CANBERRA - L’Australia rafforza in modo deciso gli investimenti nei droni, con almeno 5 miliardi di dollari aggiuntivi destinati a sistemi senza pilota e tecnologie correlate.
La scelta riflette un adattamento rapido alle trasformazioni emerse nei conflitti recenti, in particolare in Ucraina e nel Medio Oriente.
Secondo il piano di investimenti della Difesa, in uscita nei prossimi giorni, almeno 2 miliardi saranno nuovi fondi o risorse riallocate. Complessivamente, la spesa per i droni nei prossimi dieci anni supererà i 12 miliardi, segnalando una priorità crescente per queste capacità.
Il ministro della Difesa Richard Marles ha indicato che i conflitti recenti hanno dimostrato il valore strategico dei sistemi autonomi. Droni economici e prodotti in massa sono stati in grado di mettere sotto pressione asset militari molto più costosi, alterando l’equilibrio operativo sul campo.
Il piano prevede investimenti su più livelli. Da un lato, sistemi avanzati come il Ghost Bat e il Ghost Shark, progettati per operare in coordinamento con piattaforme tradizionali. Dall’altro, un forte incremento delle risorse per droni più piccoli e meno costosi, con oltre 2 miliardi destinati a questa categoria.
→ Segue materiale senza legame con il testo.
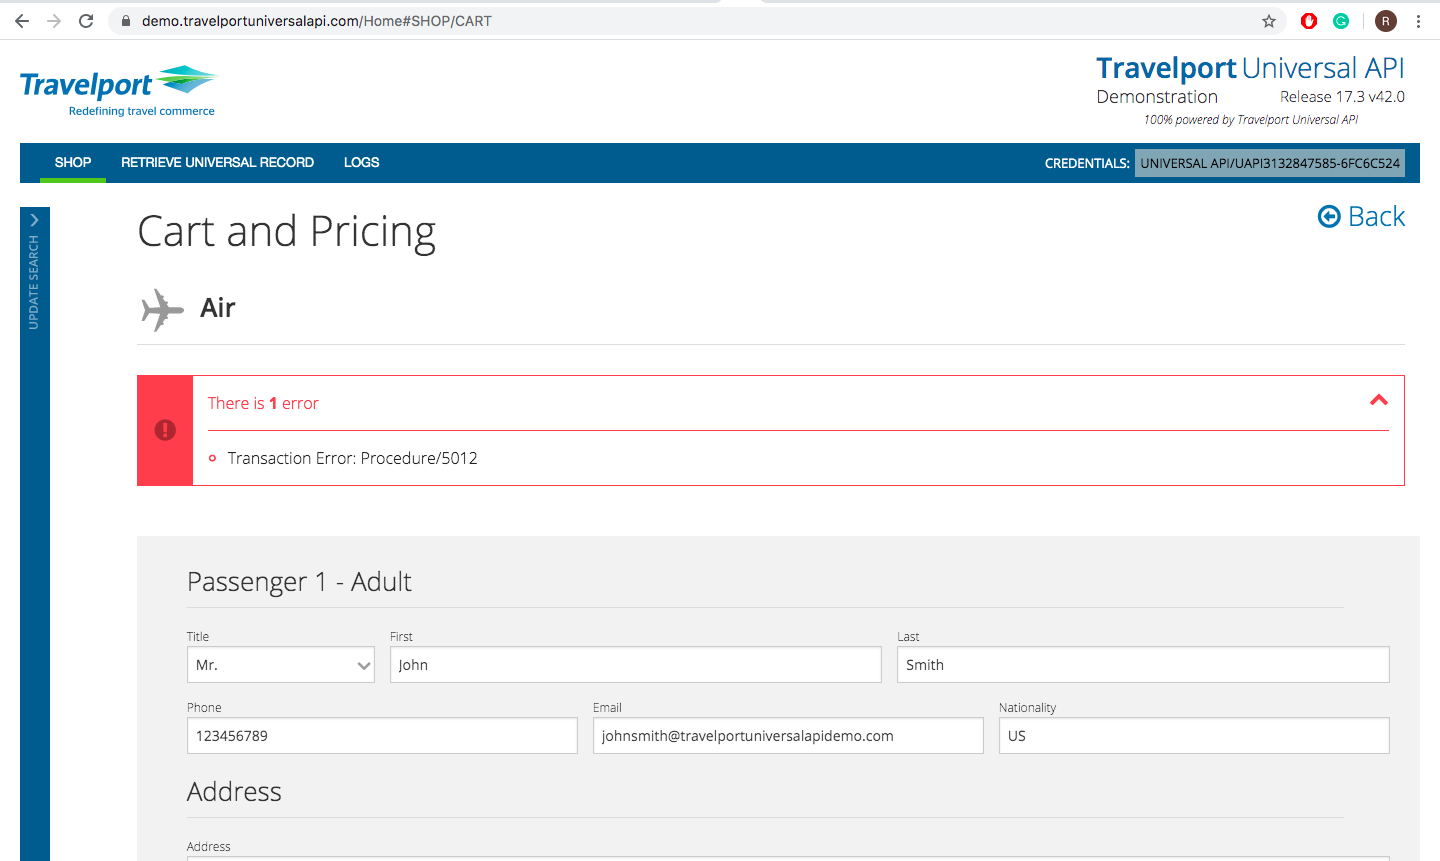This screenshot has width=1440, height=861.
Task: Open the Chrome three-dot menu
Action: point(1419,20)
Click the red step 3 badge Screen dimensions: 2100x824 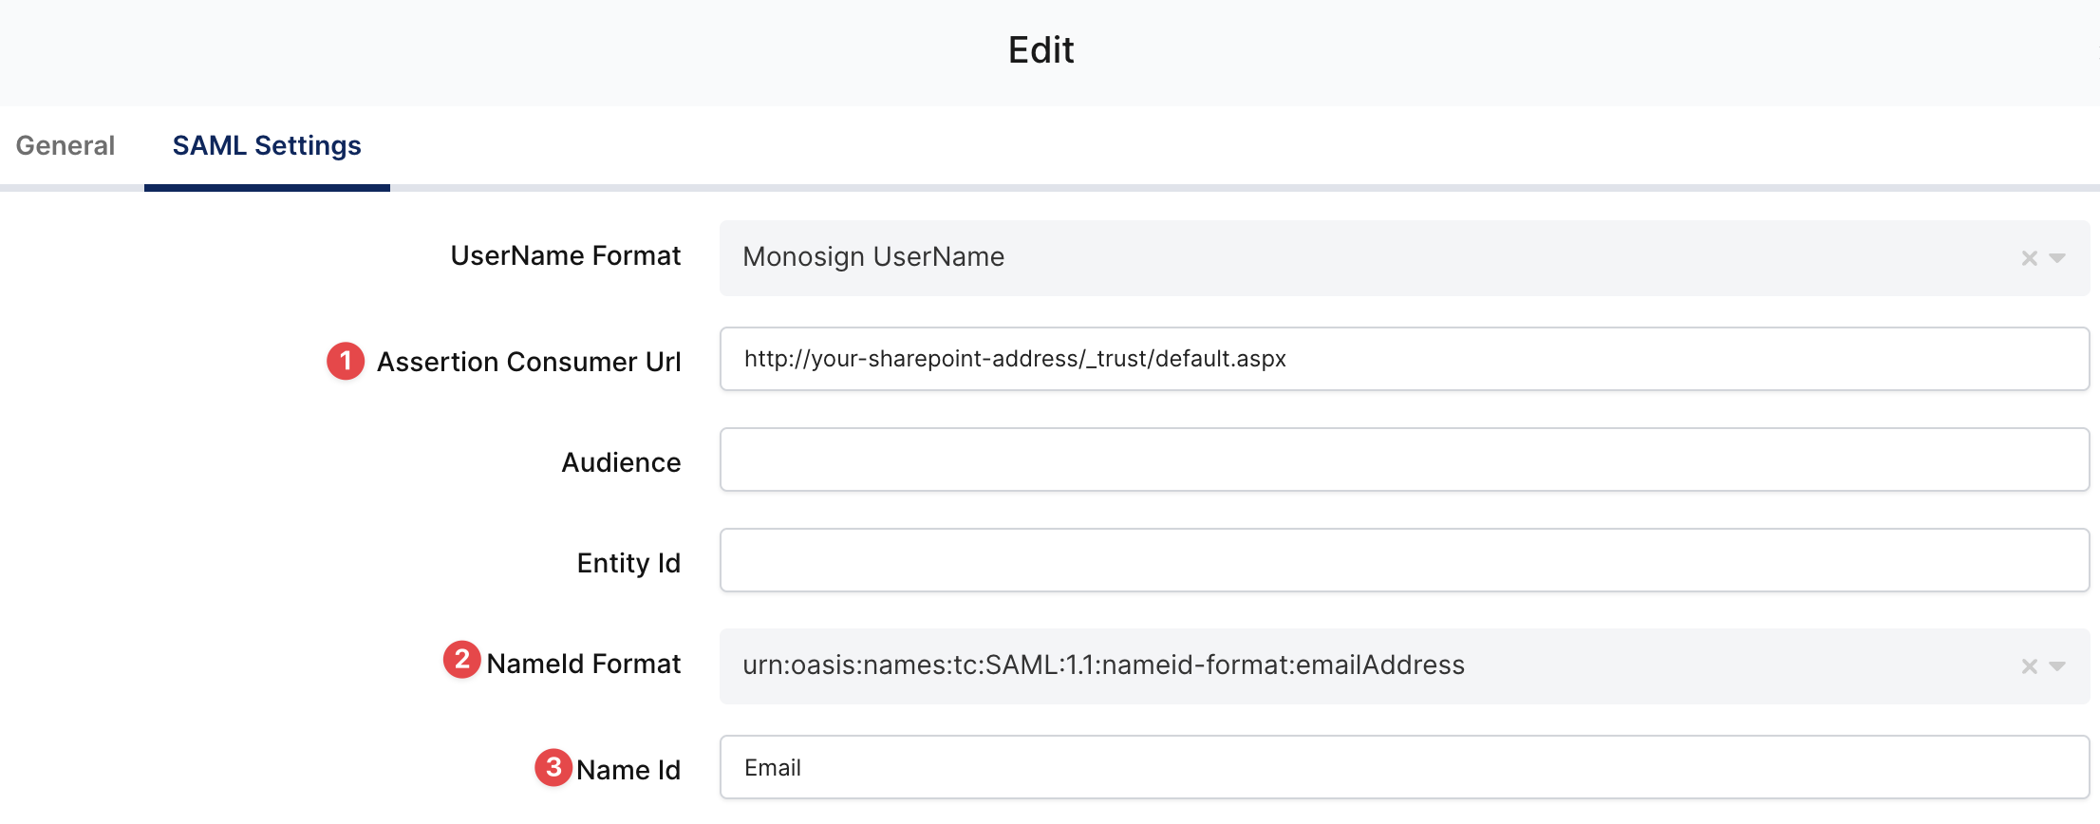(x=553, y=767)
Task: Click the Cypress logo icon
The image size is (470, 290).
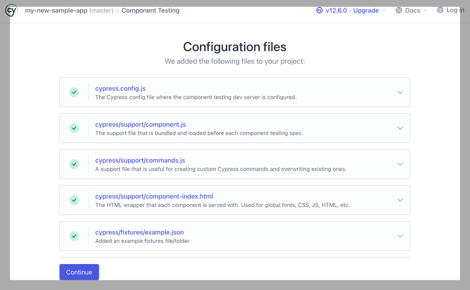Action: (11, 10)
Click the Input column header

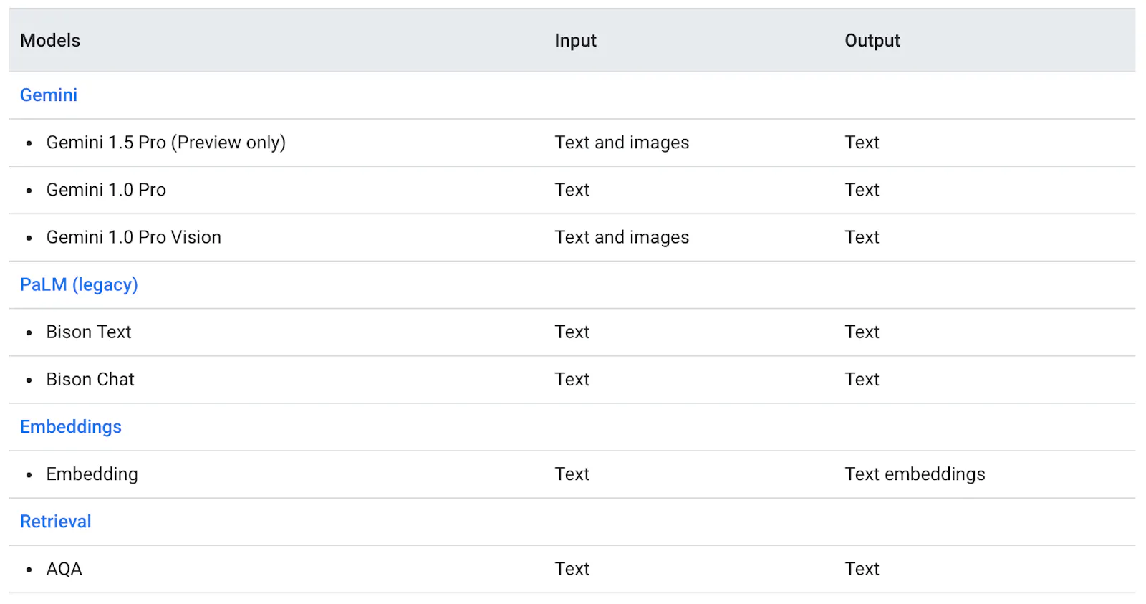[x=575, y=41]
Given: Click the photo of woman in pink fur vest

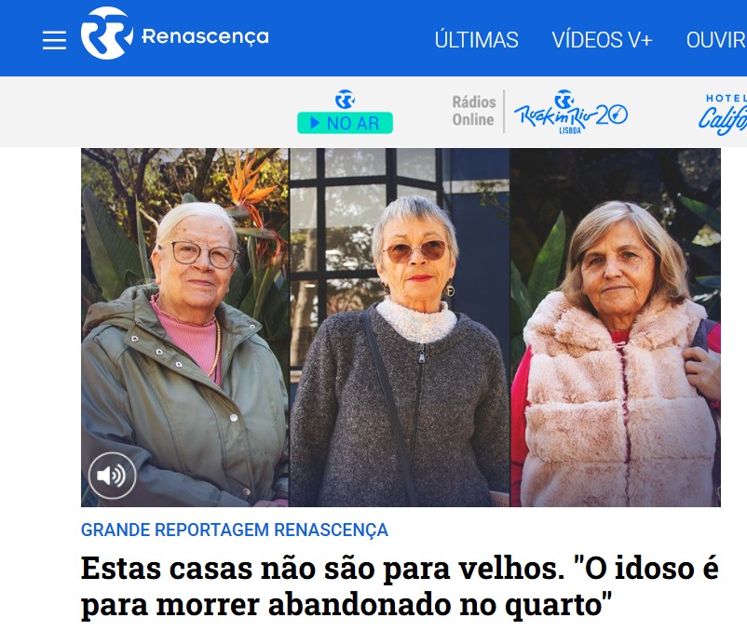Looking at the screenshot, I should tap(616, 328).
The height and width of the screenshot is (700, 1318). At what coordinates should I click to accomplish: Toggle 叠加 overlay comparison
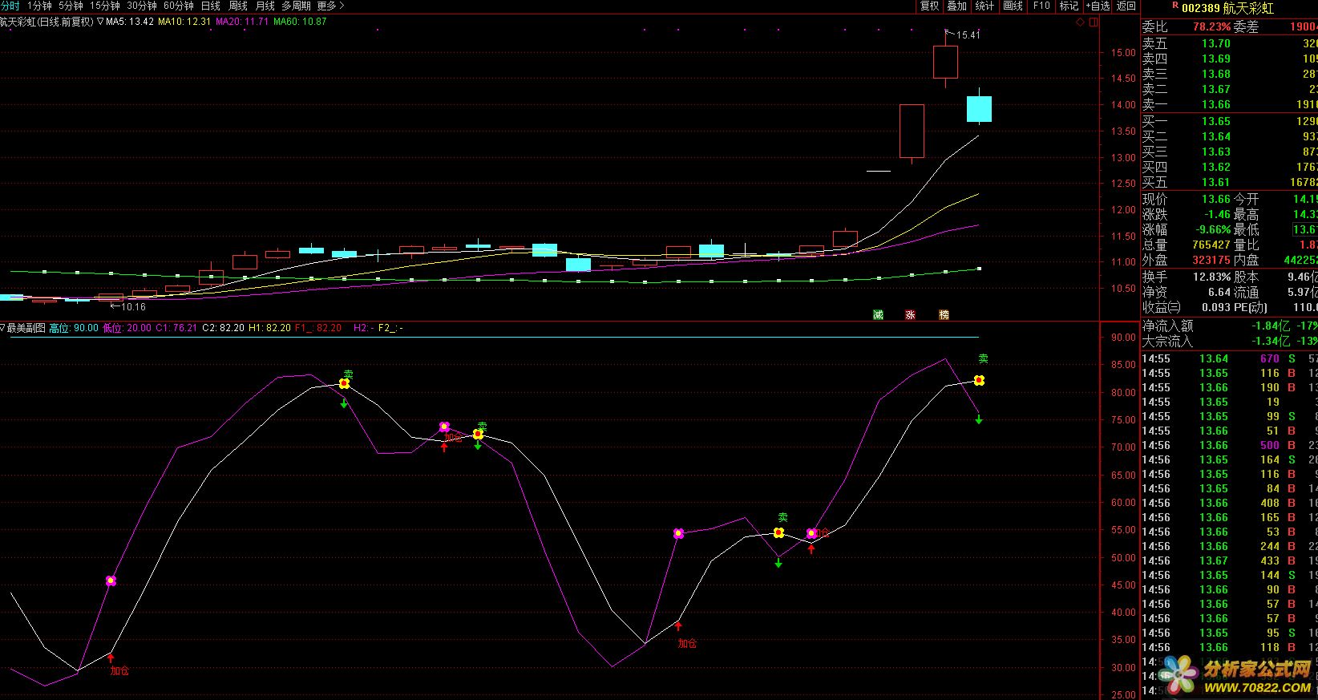956,6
Questi sistemi leggeri sono considerati centrali per scenari futuri, sia in termini offensivi sia difensivi. I recenti attacchi con droni a basso costo, in grado di saturare le difese avversarie, hanno evidenziato i limiti dei sistemi tradizionali basati su intercettori ad alto costo.
Per questo motivo, una parte rilevante degli investimenti sarà dedicata anche alle contromisure anti-drone. L’obiettivo è proteggere infrastrutture critiche e basi militari da attacchi che, pur relativamente economici, possono generare danni rilevanti.
Il programma include anche una dimensione industriale. Il governo punta a sviluppare capacità nazionali, rafforzando la produzione interna e creando opportunità di esportazione. Il Ghost Bat, sviluppato da Boeing Australia, ha già attirato l’interesse di partner internazionali, tra cui la Germania.
La strategia evidenzia un cambio di paradigma: meno dipendenza da piattaforme costose e più attenzione a sistemi flessibili, scalabili e relativamente economici. Una scelta coerente con l’evoluzione della guerra contemporanea, sempre più basata su tecnologie distribuite.
In questo contesto, l’Australia mira a posizionarsi non solo come utilizzatore, ma anche come sviluppatore di soluzioni avanzate. Il rafforzamento delle capacità autonome viene considerato un elemento chiave per la sicurezza nazionale e per la tenuta operativa delle forze armate in scenari complessi.